Shiny Community College Push More Spin Than Substance
Don’t get me wrong. Haslam is surely a nice man. He’s probably a good father and husband. He presents well.
But his politics are shameful because, rather than fighting for the families he represents, he masterfully peddles false hope.
The most egregious example of Haslam’s hope peddling is, of course, Medicaid expansion.
Nearly a year ago, Haslam, in a big speech to the General Assembly, promised working families living without health coverage — more than 465,000 parents and children in Tennessee — that his office would submit a plan to get their families access to Medicaid coverage.
A year later, Haslam still peddles false hope talking about how hard he is trying. But he has refused to even produce a plan for public review. Leaders in the legislature filed an open records request to lay bare Haslam’s delay tactics.
Much like his earlier initiatives, Haslam’s latest promise — a program to boost college graduation rates to 55% — is more publicity machine than actual plan.
Let me break it down for you. Haslam’s plan, called Tennessee Promise, would allow every high school graduate to attend community college free of charge for two years.
It sounds great when you hear it. But when you start scratching past the surface, you immediately uncover some inconvenient truths.
Tenn. Community Colleges Underperform Public Four-Year Colleges
Tennessee has the fifth lowest community college graduation rate in the nation. Only 8 percent of students graduate in two years and only 11.3 percent of students graduate within three years.
By comparison, nearly 20 percent of students graduate on time at four-year colleges and 45.5 percent of students graduate within six years — quadruple the rate.
Wow. Right? Public universities are four times more effective at getting students a degree than community colleges. The difference in graduation rates is even more pronounced among blacks and Latinos.
Breakthrough Collaborative, a national organization focused on boosting college graduation rates among underserved communities, issued a white paper in 2009 explaining why they focus on four-year college programs vs. community college.
“It is true that once students have their bachelor’s degrees, it makes little difference, in terms of earnings potential and job prospects, what path they took to get there. However, the likelihood of earning a bachelor’s degree is significantly reduced if a student starts her post‐secondary education at a community college, and the amount of time it takes to complete a bachelor’s degree (and potentially, the amount of loans a student accrues) is greatly increased. Additionally, research shows that the kinds of students Breakthrough serves—low‐income, minority, first generation—are less likely to transfer from community colleges to four‐year colleges and earn bachelor’s degrees. Therefore, the research supports the fact that students are more likely to complete bachelor’s degrees if they start their post‐secondary educations at four‐year colleges or universities.”

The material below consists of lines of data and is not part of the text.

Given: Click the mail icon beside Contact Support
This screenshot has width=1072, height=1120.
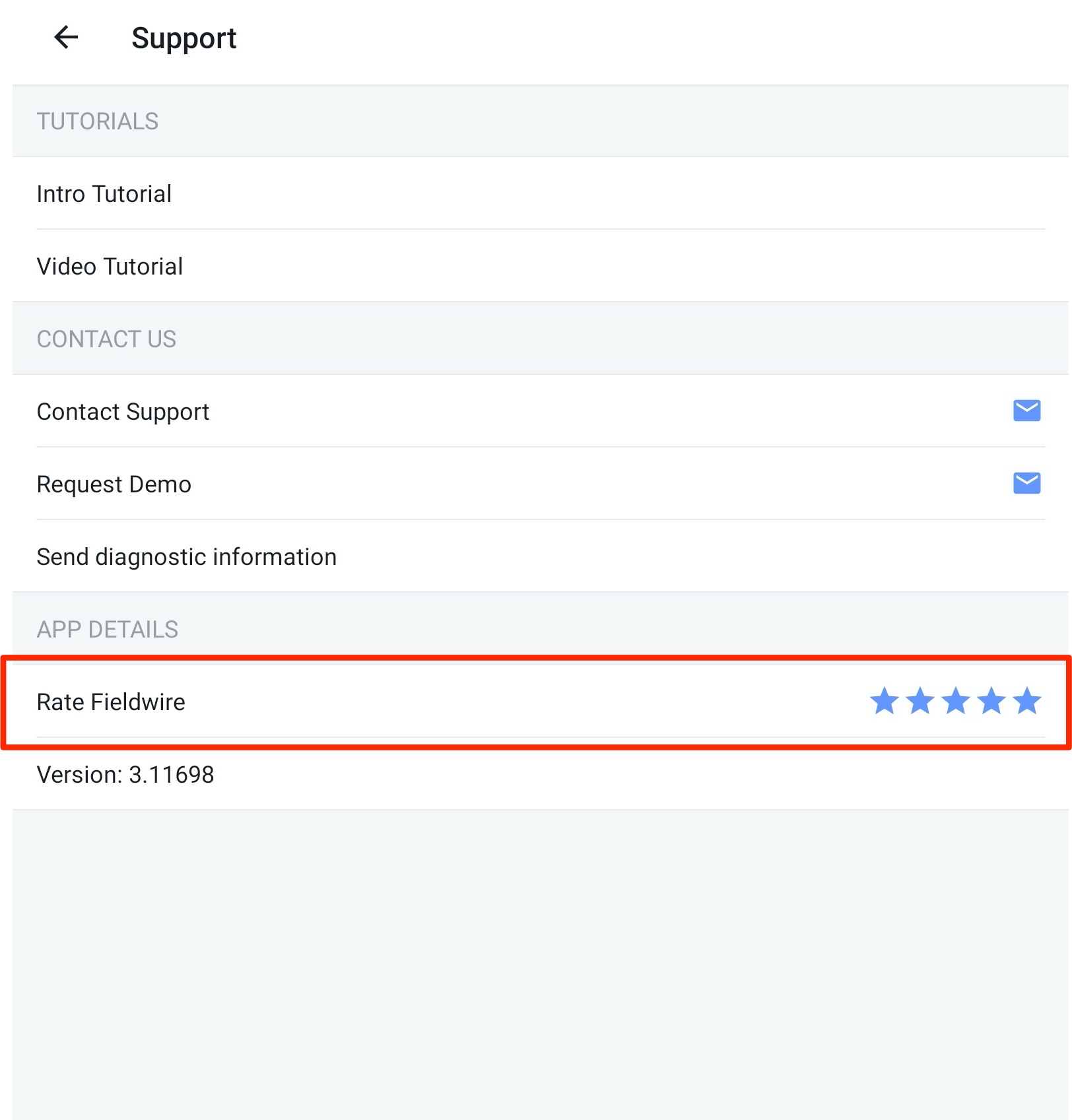Looking at the screenshot, I should pyautogui.click(x=1026, y=411).
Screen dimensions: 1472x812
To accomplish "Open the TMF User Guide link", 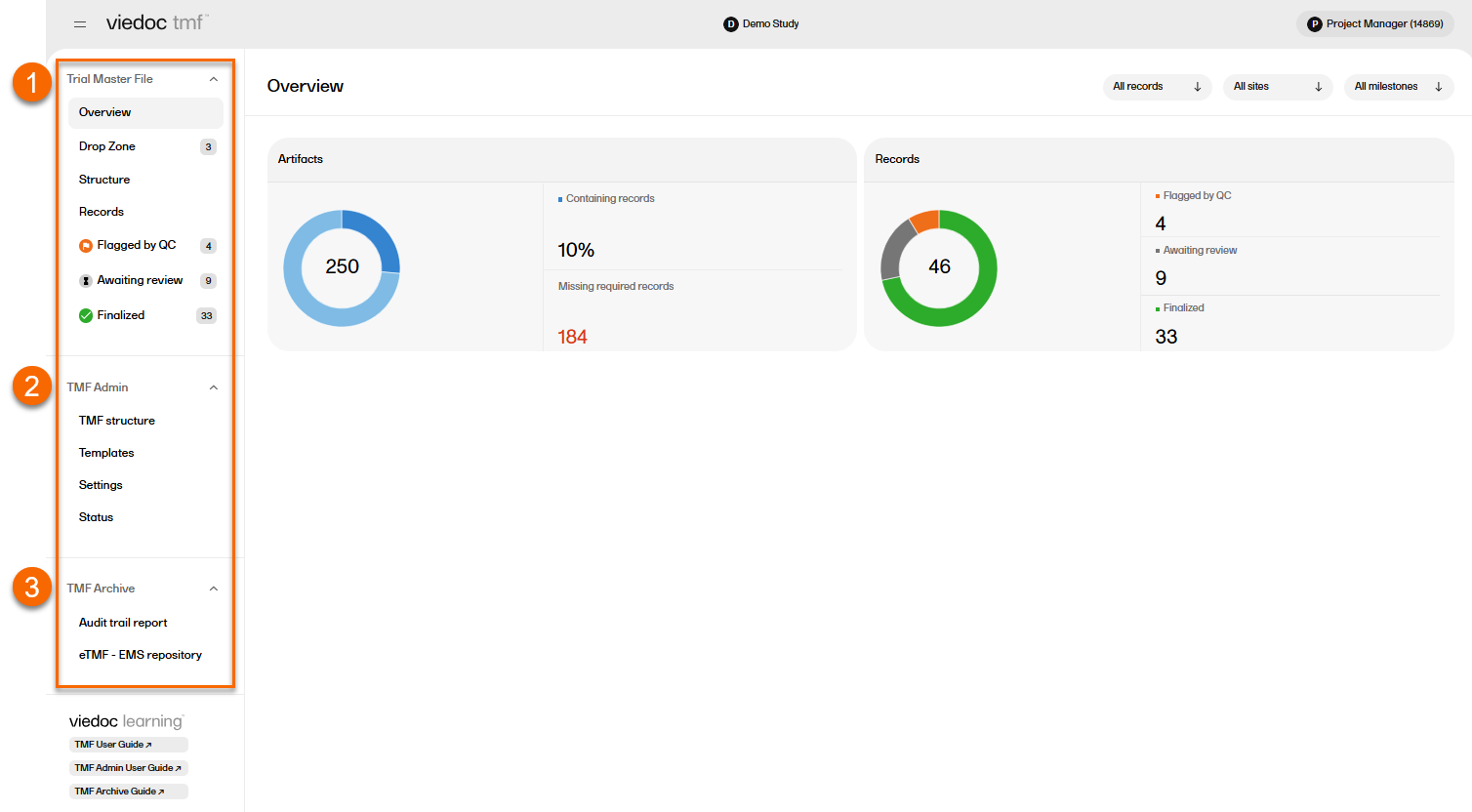I will click(113, 745).
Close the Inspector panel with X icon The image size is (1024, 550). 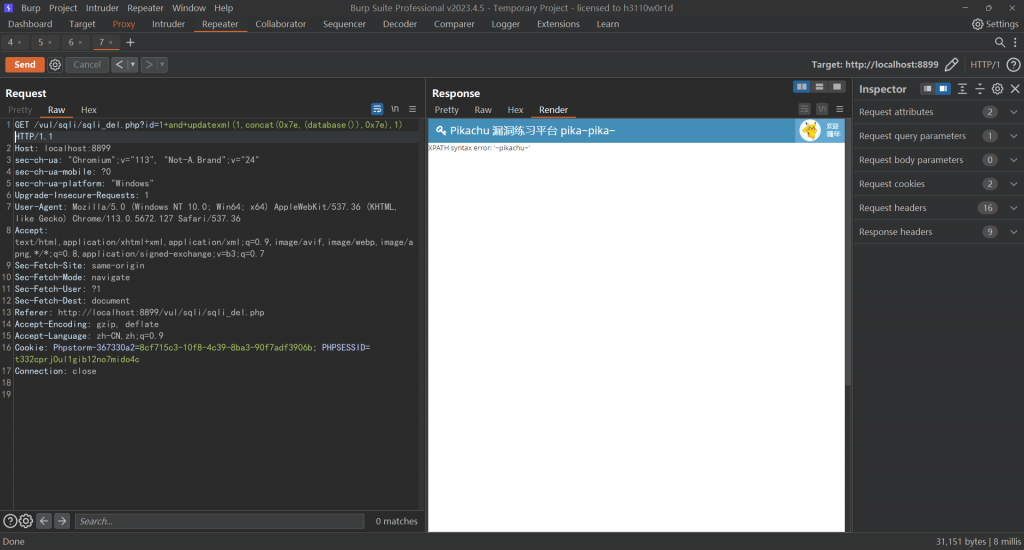pos(1014,89)
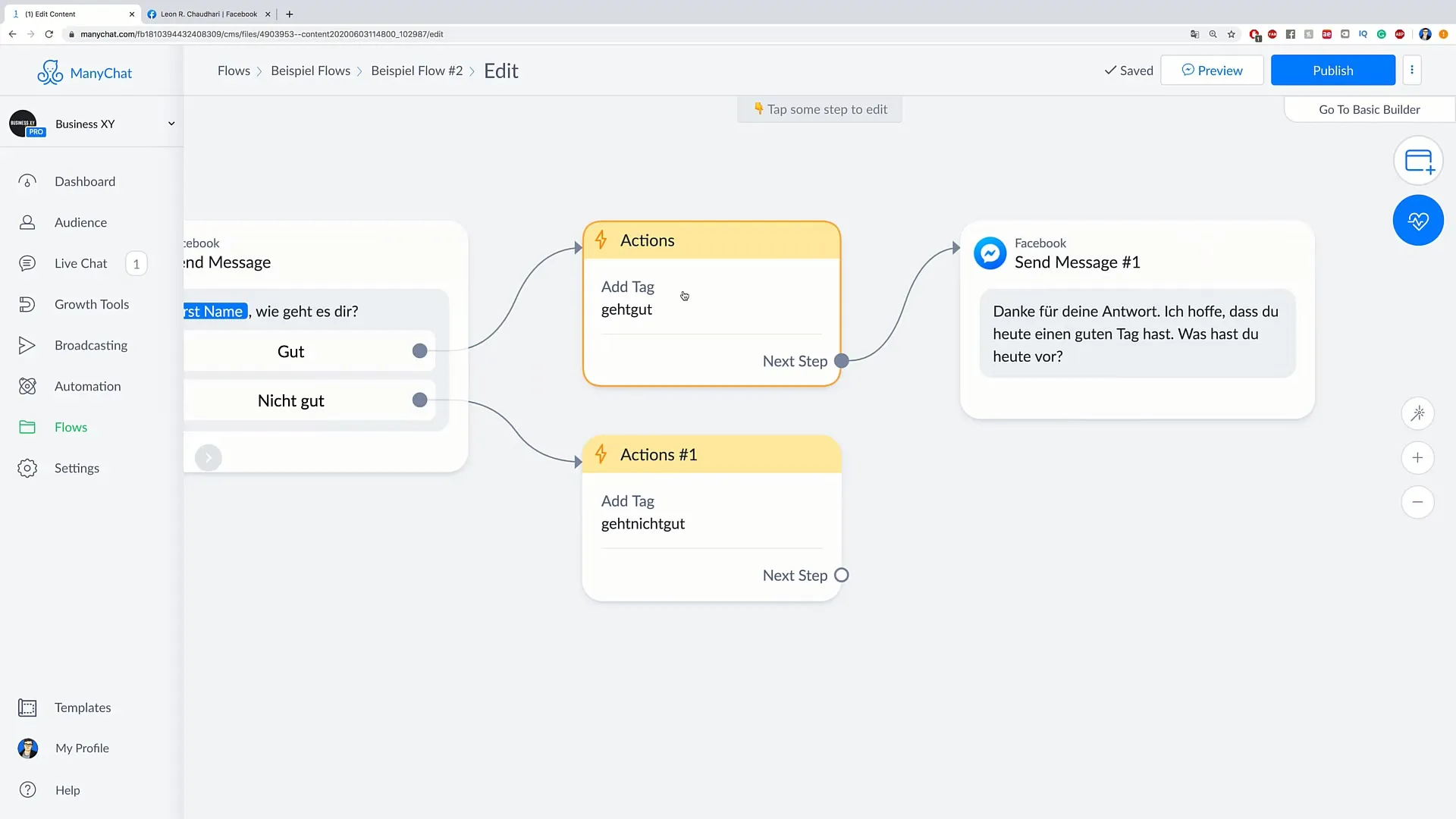1456x819 pixels.
Task: Click the Go To Basic Builder link
Action: tap(1369, 109)
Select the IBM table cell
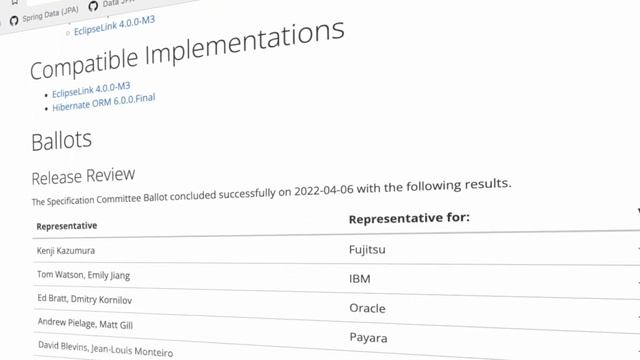Screen dimensions: 640x360 [360, 279]

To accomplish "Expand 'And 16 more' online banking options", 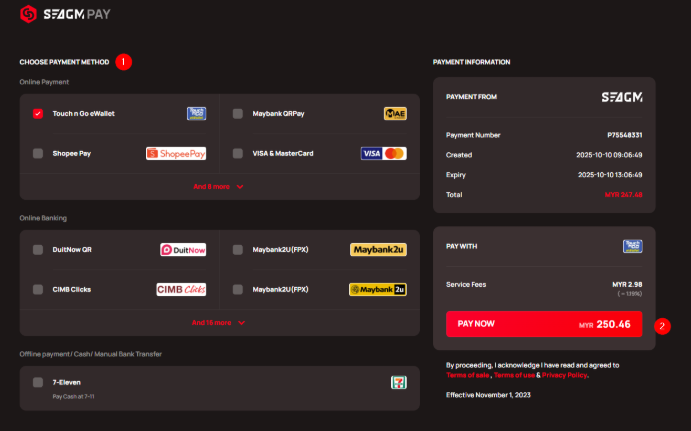I will [x=219, y=323].
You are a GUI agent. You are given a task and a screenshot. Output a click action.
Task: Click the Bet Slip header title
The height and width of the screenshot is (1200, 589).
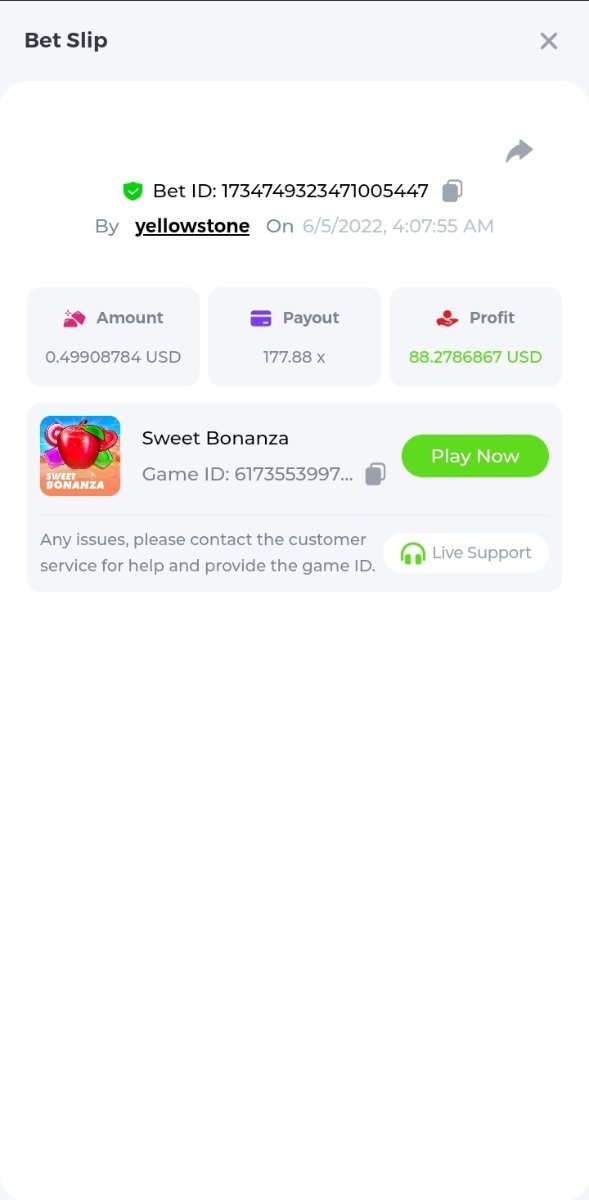click(x=66, y=41)
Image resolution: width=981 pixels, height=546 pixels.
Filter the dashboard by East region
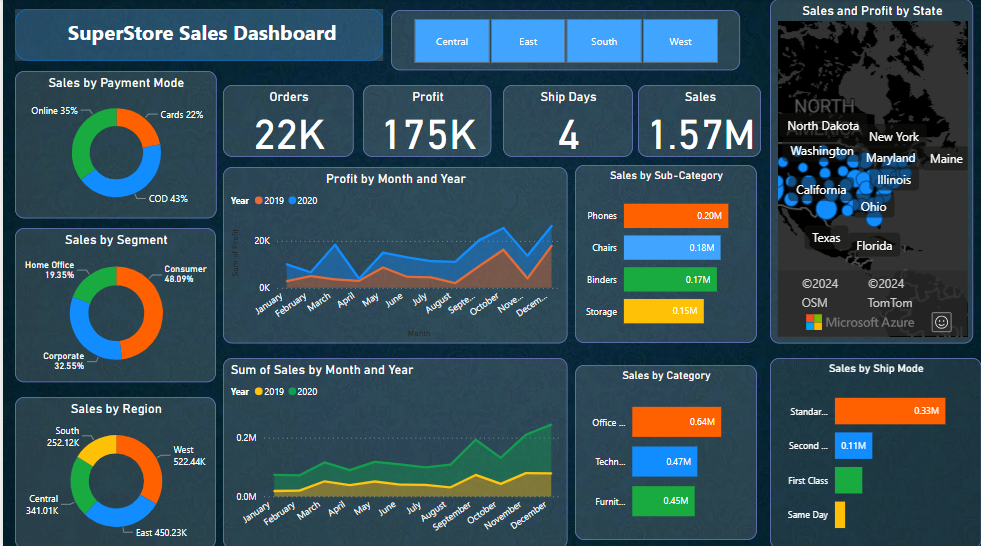(x=528, y=42)
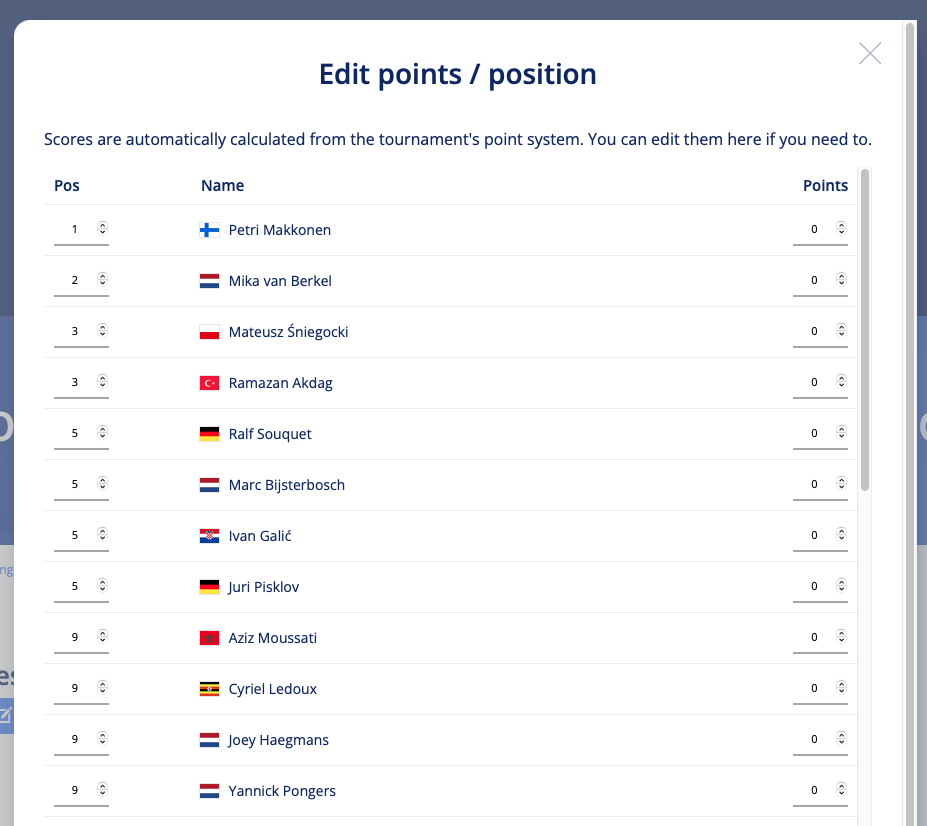The image size is (927, 826).
Task: Focus points field for Ramazan Akdag
Action: coord(820,383)

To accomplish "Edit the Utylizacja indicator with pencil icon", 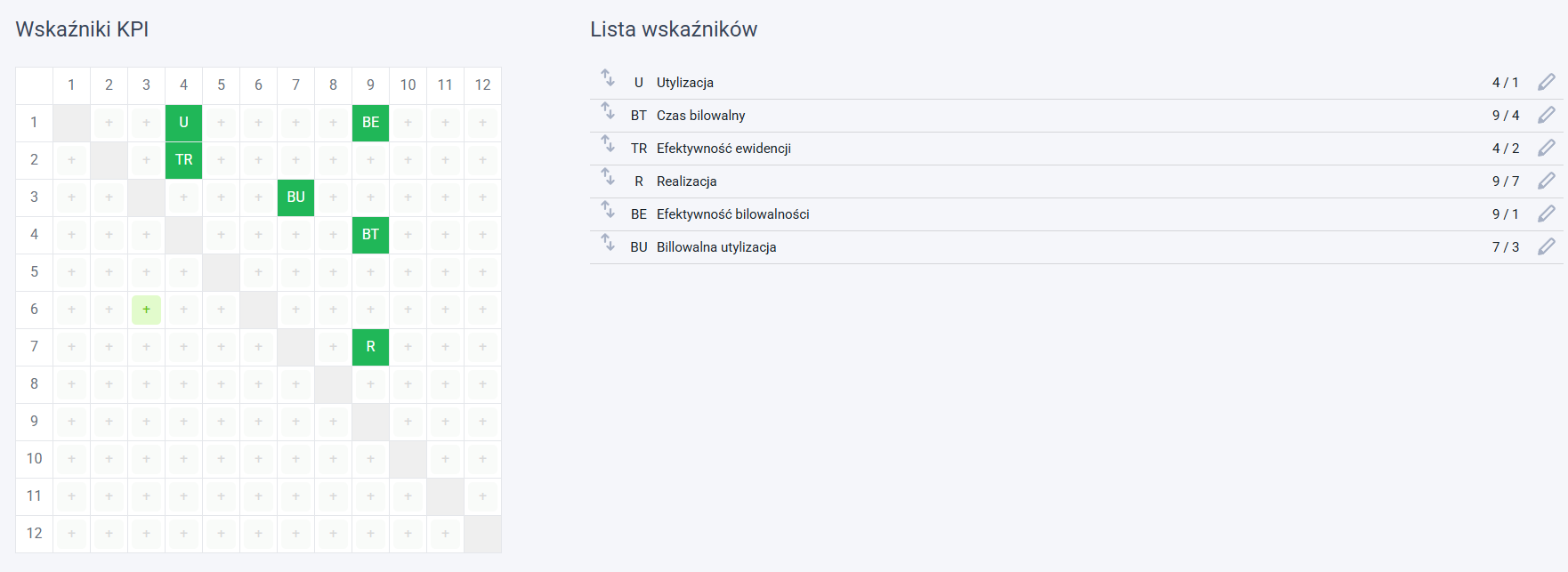I will pos(1547,82).
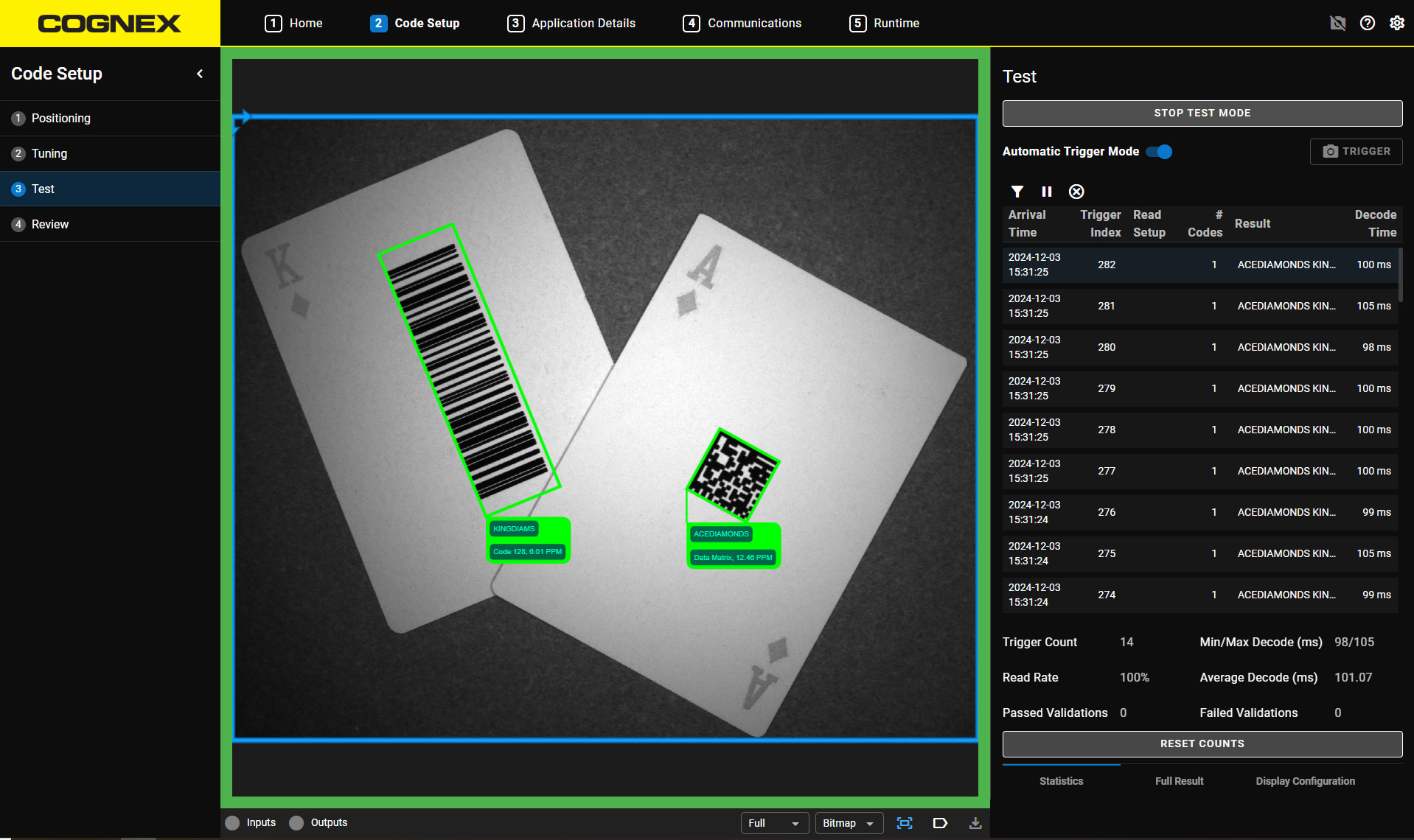
Task: Click the fit image to view icon
Action: 905,823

If the research says the most effective way to increase college graduation rates is to send student to four-year programs, why does Haslam’s plan focus on the most ineffective way to boost graduation rates?
Because it’s not a new plan. It’s just a bit of nifty re-branding.
Qualifying high school graduates in Tennessee can already get a $3,000 Hope scholarship to cover tuition at state community colleges — that’s about 80 percent of total tuition costs.
Both the Wilder-Naifeh technical skills grants and tnAchieves, which operates in 27 counties, work to close the community college funding gap even more.
Robbing Peter to Pay Paul
To make community college completely free, a roughly $800 gap per student, Haslam’s plan raids $300 million from the Hope Scholarship reserves, cuts Hope Scholarships by $1,000 for freshman and sophomores in four-year programs, and hikes tuition rates — again.
An official representing private colleges in Tennessee told WPLN Haslam’s plan isn’t fair to students in four-year programs.
“It’s a very laudable goal for the governor to want to provide access to the community colleges in this way, however, it really shouldn’t be done on the back of the freshmen and sophomores at the university level.”
Perhaps even worse is that Haslam’s funding mechanism raids the lottery scholarship reserves, which fund Hope Scholarships.
The Hope Scholarship was established to send more Tennessee students to four-year colleges. The program has been a smash success.
Unfortunately, Haslam’s new program cripples the Hope Scholarship’s ability to grow. With reserves down to $100 million, there will be no appetite to expand scholarships or increase grants, which is greatly needed due to inflation and year-after-year tuition hikes.
So instead of investing in four-year universities, which are four-times as effective at producing students with degrees, Haslam built a $34 million publicity machine that sounds nice but definitely won’t drive to 55.